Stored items

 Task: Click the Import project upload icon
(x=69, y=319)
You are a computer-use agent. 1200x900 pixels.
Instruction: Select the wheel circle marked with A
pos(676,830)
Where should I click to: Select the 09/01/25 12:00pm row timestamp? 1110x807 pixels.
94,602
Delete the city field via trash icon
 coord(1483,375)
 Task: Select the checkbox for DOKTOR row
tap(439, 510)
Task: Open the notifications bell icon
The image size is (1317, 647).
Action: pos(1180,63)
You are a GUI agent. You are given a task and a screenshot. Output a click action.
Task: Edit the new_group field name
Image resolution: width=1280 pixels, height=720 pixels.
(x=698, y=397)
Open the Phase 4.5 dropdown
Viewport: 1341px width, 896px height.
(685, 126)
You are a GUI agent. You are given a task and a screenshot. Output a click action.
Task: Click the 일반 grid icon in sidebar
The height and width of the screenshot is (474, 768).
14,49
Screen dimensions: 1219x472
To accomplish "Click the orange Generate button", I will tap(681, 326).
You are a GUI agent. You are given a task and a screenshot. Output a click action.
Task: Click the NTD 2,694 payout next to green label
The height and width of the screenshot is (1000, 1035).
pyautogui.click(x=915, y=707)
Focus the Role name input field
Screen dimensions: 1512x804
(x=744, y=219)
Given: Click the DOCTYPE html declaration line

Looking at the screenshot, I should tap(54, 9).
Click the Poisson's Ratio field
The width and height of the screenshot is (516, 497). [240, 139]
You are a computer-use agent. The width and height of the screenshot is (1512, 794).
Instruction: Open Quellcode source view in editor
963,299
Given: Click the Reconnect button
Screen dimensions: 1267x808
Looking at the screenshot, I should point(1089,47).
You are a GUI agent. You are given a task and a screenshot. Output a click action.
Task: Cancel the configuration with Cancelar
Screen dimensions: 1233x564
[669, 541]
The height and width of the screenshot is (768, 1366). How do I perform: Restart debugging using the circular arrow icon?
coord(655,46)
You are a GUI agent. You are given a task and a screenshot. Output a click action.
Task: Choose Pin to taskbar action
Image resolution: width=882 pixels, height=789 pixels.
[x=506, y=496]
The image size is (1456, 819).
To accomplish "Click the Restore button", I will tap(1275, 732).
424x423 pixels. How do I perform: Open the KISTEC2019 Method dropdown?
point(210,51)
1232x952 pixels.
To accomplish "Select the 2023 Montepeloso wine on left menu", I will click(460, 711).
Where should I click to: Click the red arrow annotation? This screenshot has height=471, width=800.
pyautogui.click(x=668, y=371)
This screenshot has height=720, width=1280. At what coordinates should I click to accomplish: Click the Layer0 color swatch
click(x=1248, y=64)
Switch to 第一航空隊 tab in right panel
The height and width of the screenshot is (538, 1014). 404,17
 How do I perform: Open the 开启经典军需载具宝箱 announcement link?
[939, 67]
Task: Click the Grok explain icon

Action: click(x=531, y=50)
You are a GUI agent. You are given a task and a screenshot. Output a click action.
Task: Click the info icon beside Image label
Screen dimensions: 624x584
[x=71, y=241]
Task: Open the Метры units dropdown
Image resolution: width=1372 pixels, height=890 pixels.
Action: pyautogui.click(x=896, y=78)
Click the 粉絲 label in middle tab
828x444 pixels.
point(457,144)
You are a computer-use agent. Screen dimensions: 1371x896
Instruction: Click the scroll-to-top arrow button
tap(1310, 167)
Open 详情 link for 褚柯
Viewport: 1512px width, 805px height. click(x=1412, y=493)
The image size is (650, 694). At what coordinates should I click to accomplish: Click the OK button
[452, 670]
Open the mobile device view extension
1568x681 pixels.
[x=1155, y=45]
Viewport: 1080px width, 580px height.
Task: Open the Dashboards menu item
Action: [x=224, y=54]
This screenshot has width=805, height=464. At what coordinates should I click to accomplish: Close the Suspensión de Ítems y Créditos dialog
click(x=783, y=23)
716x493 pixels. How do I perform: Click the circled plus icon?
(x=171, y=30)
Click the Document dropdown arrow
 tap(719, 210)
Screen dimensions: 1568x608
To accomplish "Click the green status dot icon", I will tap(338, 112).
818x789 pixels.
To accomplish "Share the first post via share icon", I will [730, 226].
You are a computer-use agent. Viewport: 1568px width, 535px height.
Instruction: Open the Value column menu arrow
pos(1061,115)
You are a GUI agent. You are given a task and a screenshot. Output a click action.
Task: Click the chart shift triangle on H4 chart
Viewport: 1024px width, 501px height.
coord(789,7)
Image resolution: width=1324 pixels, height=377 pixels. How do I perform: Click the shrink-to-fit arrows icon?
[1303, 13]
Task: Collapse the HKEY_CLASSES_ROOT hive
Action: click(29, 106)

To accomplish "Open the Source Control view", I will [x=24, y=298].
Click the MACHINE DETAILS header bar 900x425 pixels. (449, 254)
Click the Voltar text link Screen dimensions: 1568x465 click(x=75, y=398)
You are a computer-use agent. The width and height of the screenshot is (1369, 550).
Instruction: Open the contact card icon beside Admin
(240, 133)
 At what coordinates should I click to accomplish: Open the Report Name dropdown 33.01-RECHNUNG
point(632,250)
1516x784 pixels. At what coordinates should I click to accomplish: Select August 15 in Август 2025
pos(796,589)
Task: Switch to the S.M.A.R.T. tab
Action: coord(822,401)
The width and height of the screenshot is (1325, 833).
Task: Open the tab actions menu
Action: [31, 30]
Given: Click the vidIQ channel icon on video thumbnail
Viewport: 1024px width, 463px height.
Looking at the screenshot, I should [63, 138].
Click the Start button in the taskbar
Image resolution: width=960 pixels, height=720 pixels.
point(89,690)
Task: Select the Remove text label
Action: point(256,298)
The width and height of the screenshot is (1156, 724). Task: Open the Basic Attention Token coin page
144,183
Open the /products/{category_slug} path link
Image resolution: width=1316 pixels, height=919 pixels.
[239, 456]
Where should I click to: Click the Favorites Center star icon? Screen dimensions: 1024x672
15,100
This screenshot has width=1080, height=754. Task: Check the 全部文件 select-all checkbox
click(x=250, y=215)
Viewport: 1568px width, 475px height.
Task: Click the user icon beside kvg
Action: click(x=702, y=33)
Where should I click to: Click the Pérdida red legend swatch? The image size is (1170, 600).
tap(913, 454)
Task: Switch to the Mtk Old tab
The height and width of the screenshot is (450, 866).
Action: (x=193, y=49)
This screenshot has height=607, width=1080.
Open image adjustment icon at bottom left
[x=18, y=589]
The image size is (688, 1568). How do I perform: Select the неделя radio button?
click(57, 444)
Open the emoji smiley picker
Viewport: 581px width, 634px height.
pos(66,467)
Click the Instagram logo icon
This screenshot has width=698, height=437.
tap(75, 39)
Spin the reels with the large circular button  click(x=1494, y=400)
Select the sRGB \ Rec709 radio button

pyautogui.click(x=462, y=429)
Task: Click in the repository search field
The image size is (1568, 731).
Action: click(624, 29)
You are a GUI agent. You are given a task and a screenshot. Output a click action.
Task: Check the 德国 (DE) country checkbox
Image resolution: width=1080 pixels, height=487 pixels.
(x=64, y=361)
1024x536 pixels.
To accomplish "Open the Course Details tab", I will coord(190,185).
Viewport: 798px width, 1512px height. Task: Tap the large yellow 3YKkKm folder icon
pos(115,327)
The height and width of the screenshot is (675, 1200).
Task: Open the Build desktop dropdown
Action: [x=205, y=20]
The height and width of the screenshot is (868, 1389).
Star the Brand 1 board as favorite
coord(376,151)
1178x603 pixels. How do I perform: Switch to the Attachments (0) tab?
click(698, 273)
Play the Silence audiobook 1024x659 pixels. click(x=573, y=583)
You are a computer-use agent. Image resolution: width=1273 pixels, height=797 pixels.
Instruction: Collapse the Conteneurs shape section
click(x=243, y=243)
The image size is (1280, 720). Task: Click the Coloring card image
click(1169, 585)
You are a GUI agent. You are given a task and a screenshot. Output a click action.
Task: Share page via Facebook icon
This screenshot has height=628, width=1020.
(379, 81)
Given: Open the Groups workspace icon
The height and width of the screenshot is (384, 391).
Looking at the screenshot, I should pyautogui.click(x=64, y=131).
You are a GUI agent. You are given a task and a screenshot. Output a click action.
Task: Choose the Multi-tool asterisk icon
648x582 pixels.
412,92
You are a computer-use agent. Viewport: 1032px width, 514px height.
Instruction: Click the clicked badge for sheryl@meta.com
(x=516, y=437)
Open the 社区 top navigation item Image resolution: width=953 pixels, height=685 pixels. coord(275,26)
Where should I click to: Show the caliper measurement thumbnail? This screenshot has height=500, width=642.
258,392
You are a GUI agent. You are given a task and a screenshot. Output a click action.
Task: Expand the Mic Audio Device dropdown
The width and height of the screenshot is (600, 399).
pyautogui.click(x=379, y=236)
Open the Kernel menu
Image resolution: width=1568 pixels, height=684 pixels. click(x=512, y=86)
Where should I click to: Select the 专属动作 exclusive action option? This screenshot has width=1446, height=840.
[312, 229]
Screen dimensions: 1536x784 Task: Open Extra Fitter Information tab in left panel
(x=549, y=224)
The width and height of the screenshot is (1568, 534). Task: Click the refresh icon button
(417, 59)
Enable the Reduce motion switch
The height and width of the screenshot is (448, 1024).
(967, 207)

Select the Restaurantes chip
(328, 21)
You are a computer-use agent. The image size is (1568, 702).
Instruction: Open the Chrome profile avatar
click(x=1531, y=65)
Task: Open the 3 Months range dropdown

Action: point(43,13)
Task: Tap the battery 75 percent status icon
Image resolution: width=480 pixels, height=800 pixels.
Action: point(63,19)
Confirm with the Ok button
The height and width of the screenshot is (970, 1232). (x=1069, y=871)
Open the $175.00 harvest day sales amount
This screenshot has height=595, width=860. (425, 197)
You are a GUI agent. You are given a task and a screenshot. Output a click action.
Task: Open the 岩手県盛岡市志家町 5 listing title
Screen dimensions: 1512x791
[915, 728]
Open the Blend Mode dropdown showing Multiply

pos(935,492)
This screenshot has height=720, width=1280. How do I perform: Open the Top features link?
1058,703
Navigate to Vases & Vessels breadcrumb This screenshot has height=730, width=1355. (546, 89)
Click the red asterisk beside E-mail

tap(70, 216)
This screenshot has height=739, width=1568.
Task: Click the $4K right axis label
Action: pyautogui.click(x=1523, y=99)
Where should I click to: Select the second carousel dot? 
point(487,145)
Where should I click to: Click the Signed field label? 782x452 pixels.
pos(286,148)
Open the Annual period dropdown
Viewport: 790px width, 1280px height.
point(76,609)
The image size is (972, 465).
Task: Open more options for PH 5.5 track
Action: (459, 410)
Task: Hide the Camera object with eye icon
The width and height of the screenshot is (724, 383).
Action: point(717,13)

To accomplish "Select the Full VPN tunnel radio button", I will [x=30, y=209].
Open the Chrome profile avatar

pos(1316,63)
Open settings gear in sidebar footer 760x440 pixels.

DIRECTIONS
Only the lines above starting at the one containing "The height and width of the screenshot is (768, 1366)." and ending at the one containing "You are a computer-use agent. Screen", both included, are to be returned, exactly as they read.

RESULT FOR THIS TASK
The height and width of the screenshot is (768, 1366). How do I perform: Restart debugging using the circular arrow icon?
coord(655,46)
You are a GUI agent. You are given a task and a screenshot. Output a click action.
Task: Choose Pin to taskbar action
Image resolution: width=882 pixels, height=789 pixels.
[x=506, y=496]
The image size is (1456, 819).
To accomplish "Click the Restore button", I will tap(1275, 732).
424x423 pixels. How do I perform: Open the KISTEC2019 Method dropdown?
point(210,51)
1232x952 pixels.
To accomplish "Select the 2023 Montepeloso wine on left menu", I will click(460, 711).
Where should I click to: Click the red arrow annotation? This screenshot has height=471, width=800.
pyautogui.click(x=668, y=371)
This screenshot has height=720, width=1280. At what coordinates should I click to accomplish: Click the Layer0 color swatch
click(x=1248, y=64)
Switch to 第一航空隊 tab in right panel
The height and width of the screenshot is (538, 1014). 404,17
 How do I perform: Open the 开启经典军需载具宝箱 announcement link?
[939, 67]
Task: Click the Grok explain icon

Action: click(x=531, y=50)
You are a GUI agent. You are given a task and a screenshot. Output a click action.
Task: Click the info icon beside Image label
Screen dimensions: 624x584
[x=71, y=241]
Task: Open the Метры units dropdown
Image resolution: width=1372 pixels, height=890 pixels.
Action: pyautogui.click(x=896, y=78)
Click the 粉絲 label in middle tab
828x444 pixels.
point(457,144)
You are a computer-use agent. Screen dimensions: 1371x896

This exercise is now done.